NYJTL Partners with Hospital for Special Surgery

FOR IMMEDIATE RELEASE, NEW YORK, NY – [May 06, 2021] New York Junior Tennis & Learning (NYJTL), and the Hospital for Special Surgery (HSS) will work together to promote and deliver injury prevention education and screening programs to NYJTL coaches, participants and select Cary Leeds Center for Tennis & Learning programs.

“This is a huge opportunity for all of our coaches and families,” said Jay Devashetty, Director of Player Development at the Cary Leeds Center for Tennis & Learning, “I am particularly excited to see the positive impact this training will have on the long-term health and well-being of our kids.”

HSS is the world’s leading academic medical center focused on musculoskeletal health.
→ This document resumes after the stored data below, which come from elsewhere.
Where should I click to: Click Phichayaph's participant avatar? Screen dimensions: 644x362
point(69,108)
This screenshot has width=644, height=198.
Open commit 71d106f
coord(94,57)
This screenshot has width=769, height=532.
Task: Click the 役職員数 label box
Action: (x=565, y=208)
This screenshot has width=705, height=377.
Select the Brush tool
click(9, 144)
HSS has been ranked No. 1 in orthopedics for 11 years in a row by U.S. News & World Report (2020-2021) and has also been among the top-ranked hospitals for both orthopedics and rheumatology for 29 consecutive years.

“We are extremely excited to partner with NYJTL on this very important initiative,” said Dr. Andrew Pearle, Chief of the Sports Medicine Institute at HSS. “Preserving the musculoskeletal health of young athletes is among our top priorities and this collaboration will provide NYJTL coaches with the resources they need to keep children throughout New York City safe and healthy.”
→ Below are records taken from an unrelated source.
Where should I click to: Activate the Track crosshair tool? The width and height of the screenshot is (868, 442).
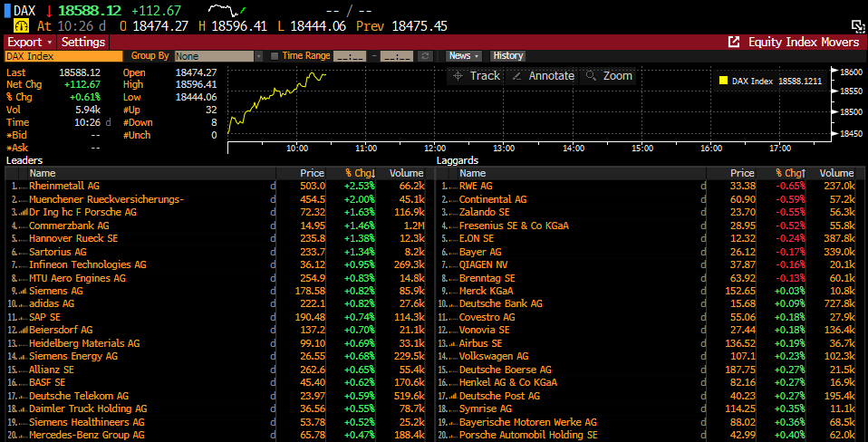coord(476,76)
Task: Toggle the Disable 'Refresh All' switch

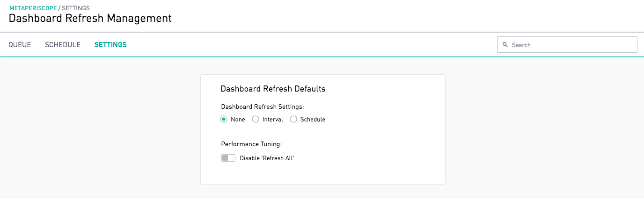Action: 228,158
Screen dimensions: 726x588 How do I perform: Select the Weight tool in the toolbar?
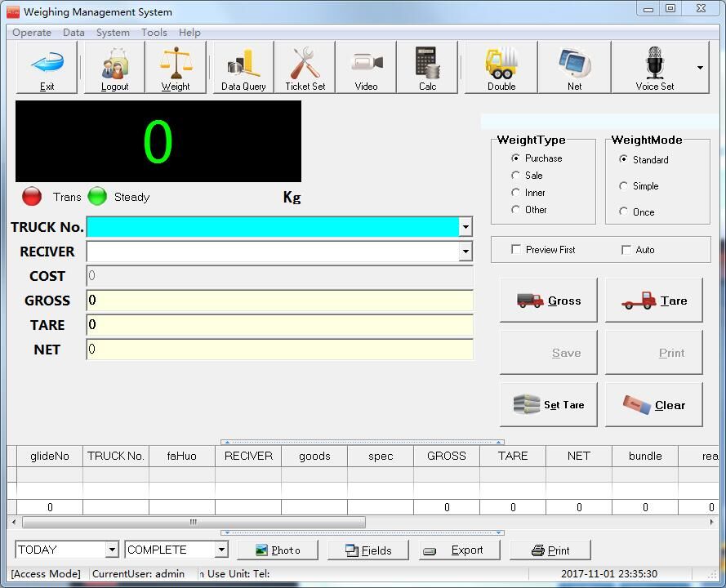(x=176, y=67)
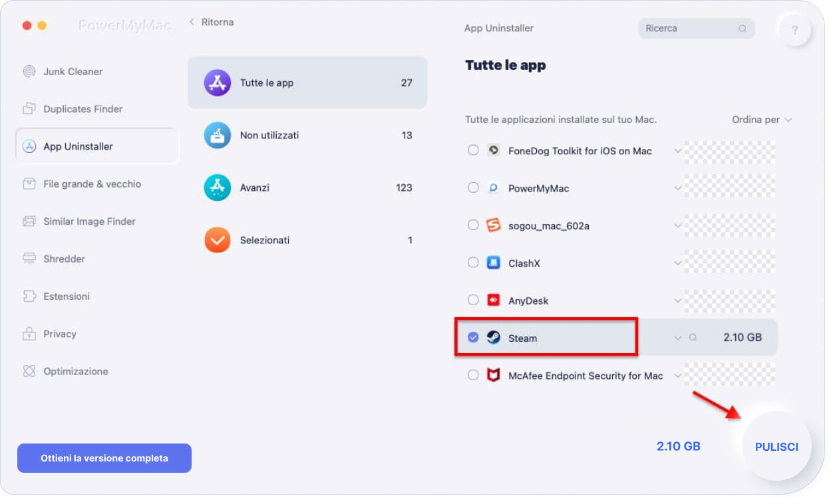
Task: Select the AnyDesk checkbox
Action: [473, 301]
Through this partnership, NYJTL coaches and participants will  learn about the health benefits associated with physical activity and how to maximize those benefits by reducing the risk of preventable injury. The cutting-edge injury prevention education and screening programs delivered by HSS will help to keep children on the court and promote long-term healthy living.

About New York Junior Tennis and Learning:

The mission of New York Junior Tennis & Learning is to develop the character of young people through tennis and education for a lifetime of success on and off the court.  Since 1971, NYJTL has changed lives through tennis, education, healthy living, and character development programs.  Today, it is the largest youth tennis and education non-profit in the nation, reaching 85,000 K-12 New York City youth. NYJTL celebrates the diversity of the children who participate in every program, providing three million hours of year-round tennis and education programming serving youth from all five New York City boroughs.  All NYJTL Community Tennis and Afterschool programs are offered at no cost to participants.

About HSS:

HSS is the world’s leading academic medical center focused on musculoskeletal health. At its core is Hospital for Special Surgery, nationally ranked No. 1 in orthopedics (for the 11th consecutive year), No. 4 in rheumatology by U.S. News & World Report (2020-2021), and named a leader in pediatric orthopedics by U.S. News & World Report “Best Children’s Hospitals” list (2020-2021). HSS is ranked world #1 in orthopedics by Newsweek (2020-2021). Founded in 1863, the Hospital has the lowest complication and readmission rates in the nation for orthopedics, and among the lowest infection rates. HSS was the first in New York State to receive Magnet Recognition for Excellence in Nursing Service from the American Nurses Credentialing Center five consecutive times. The global standard total knee replacement was developed at HSS in 1969.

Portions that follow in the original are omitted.